Las salidas precipitadas de los concejales Eduardo Villanueva y Santiago González por los oscuros casos de las tarjetas telefónicas y de los viajes en coches oficiales, el desmantelamiento de Caja de Burgos, la gestión de las protestas contra el Bulevar de Gamonal, el “sinsentido” de la plaza de toros, el oscuro asunto de T-System, el despilfarro de las administraciones paralelas en forma de fundaciones o planes, el desastre de gestión en el aeropuerto de Burgos, se han llevado también las críticas de Gil.

Medidas urgentes

En el transcurso de la rueda de prensa, la candidata de Imagina Burgos Antea Izquierdo ha explicado también que hay que tomar una serie de medidas urgentes en el Ayuntamiento de Burgos. Para la candidata es prioritario iniciar acciones de gobierno dirigidas a hacer efectivas políticas sociales y de igualdad, de participación ciudadana y en la recuperación de los servicios públicos esenciales que se han externalizado.

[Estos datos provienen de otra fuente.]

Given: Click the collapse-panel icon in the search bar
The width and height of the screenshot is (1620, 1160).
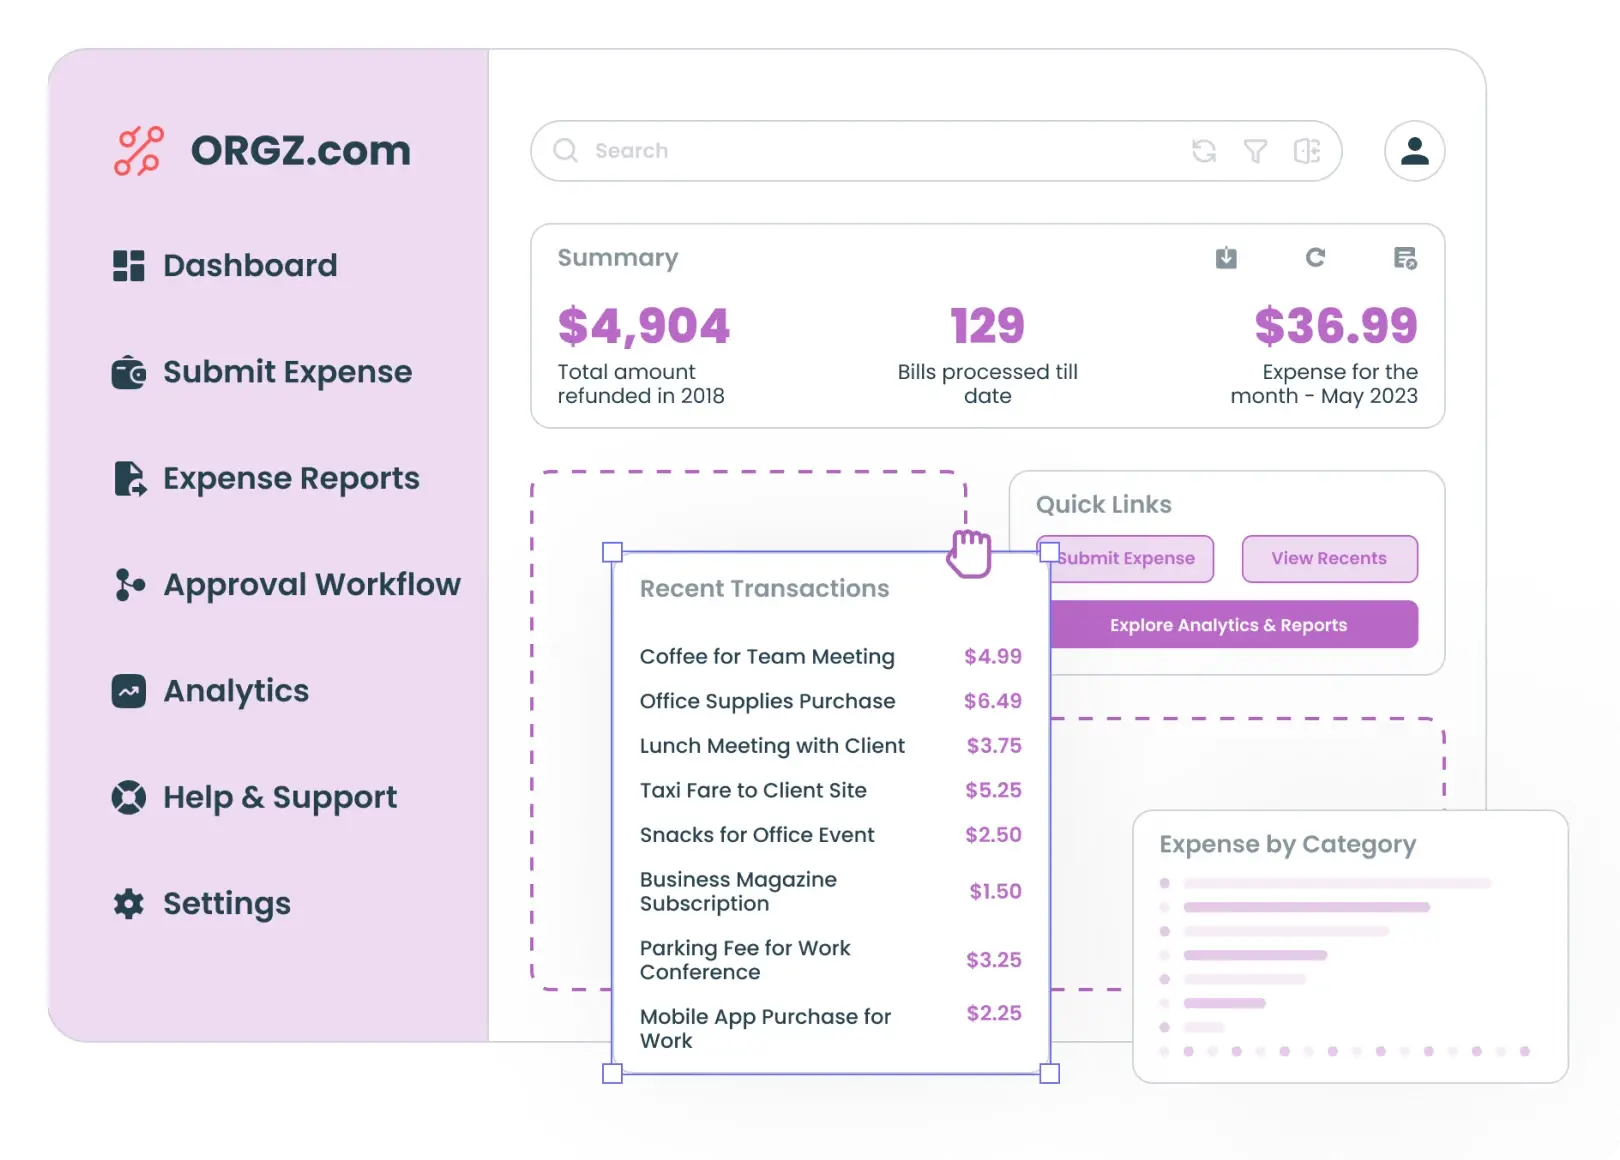Looking at the screenshot, I should (1307, 151).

El programa de Imagina Burgos recoge estos puntos de manera profusa, así como otros basados en la recuperación de la ciudad para todos y para todas. La candidatura ciudadana está estudiando priorizar una serie de medidas que se van a consensuar en la formación para ofrecerlas a la ciudadanía.

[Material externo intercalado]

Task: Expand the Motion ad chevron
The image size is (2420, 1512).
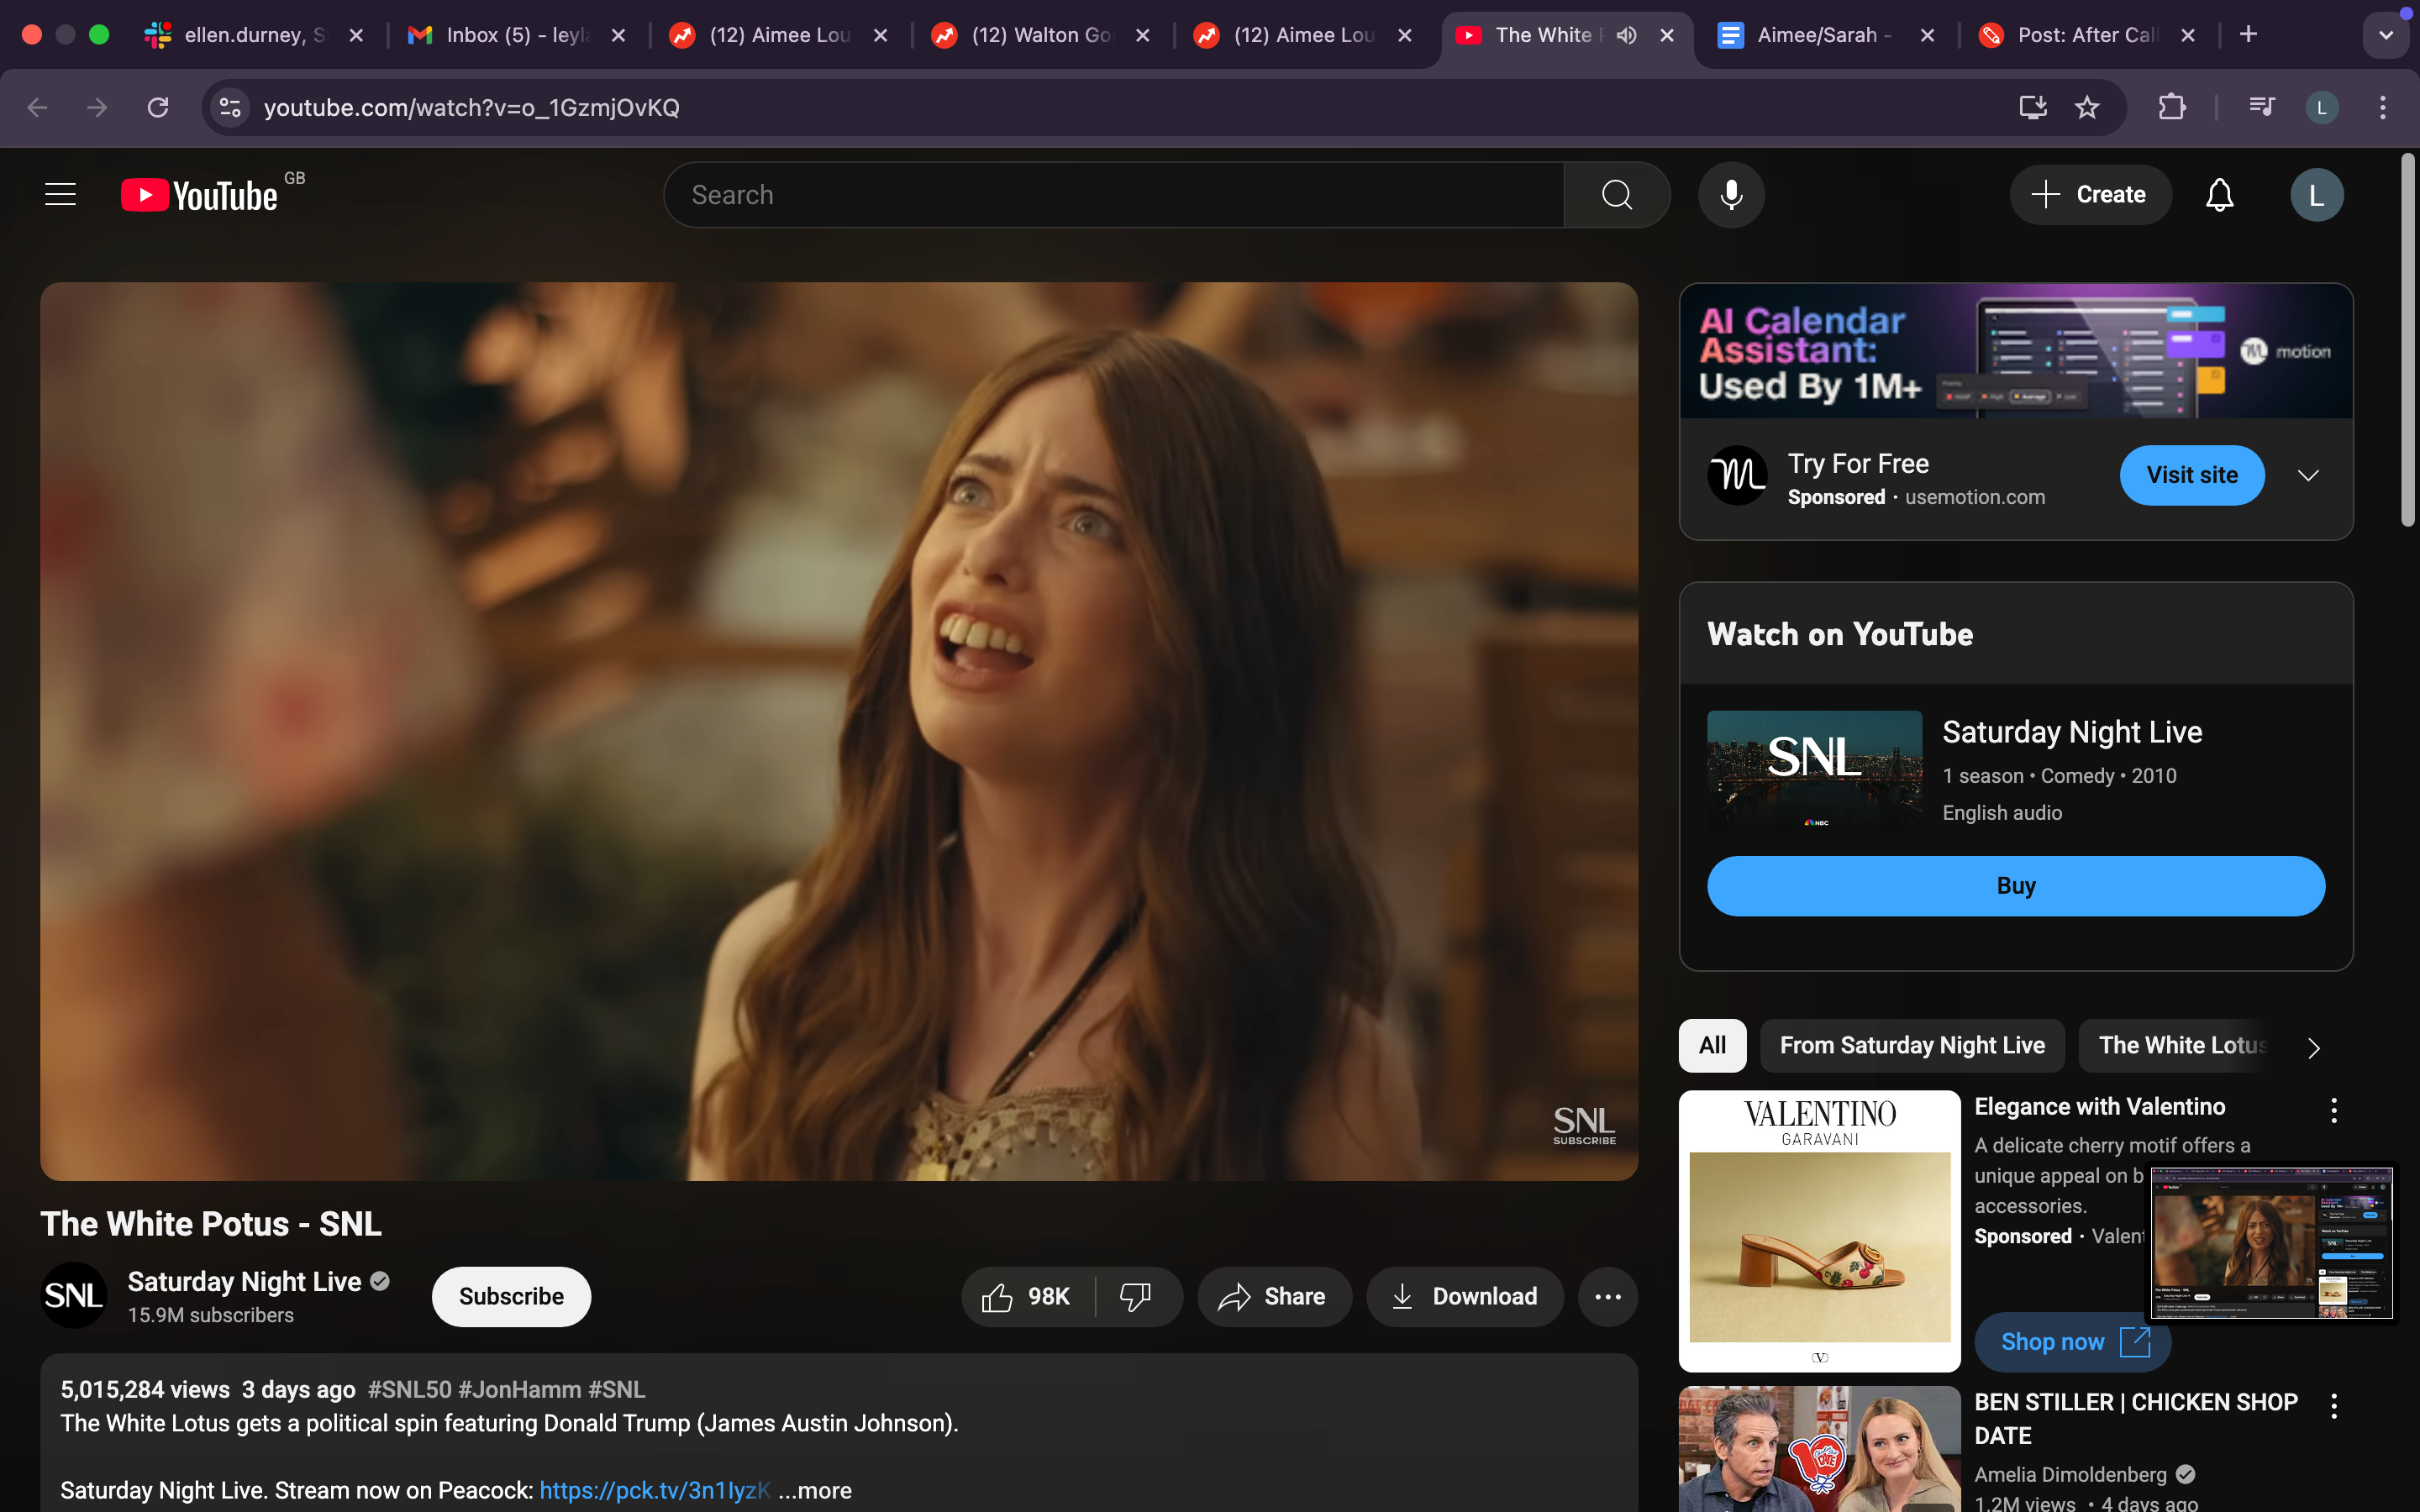Action: pos(2307,475)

Apuntamos, entre otras medidas, que Burgos necesita unos nuevos instrumentos de participación ciudadana; se pretende la reducción de coches oficiales, gastos protocolarios y todo aquello que facilite la transparencia total y austeridad del gasto público. La revisión y limitación de los salarios de los políticos y asesores. La reforma de los impuestos y tasas municipales con criterios sociales; la necesidad de garantizar el acceso a servicios básicos, como el agua, la luz, el gas y la comida, mediante ayudas de urgente necesidad. La creación de empleo mediante inversiones que prioricen una alta rentabilidad social sobre la inversión en bienes materiales y obras innecesarias.

Y en el área administrativa, la paralización de todos los procesos de privatización o externalización de servicios y remunicipalización de los ya enajenados. Además, la defensa de la sanidad pública, la educación y resolver la deuda generada por los consorcios.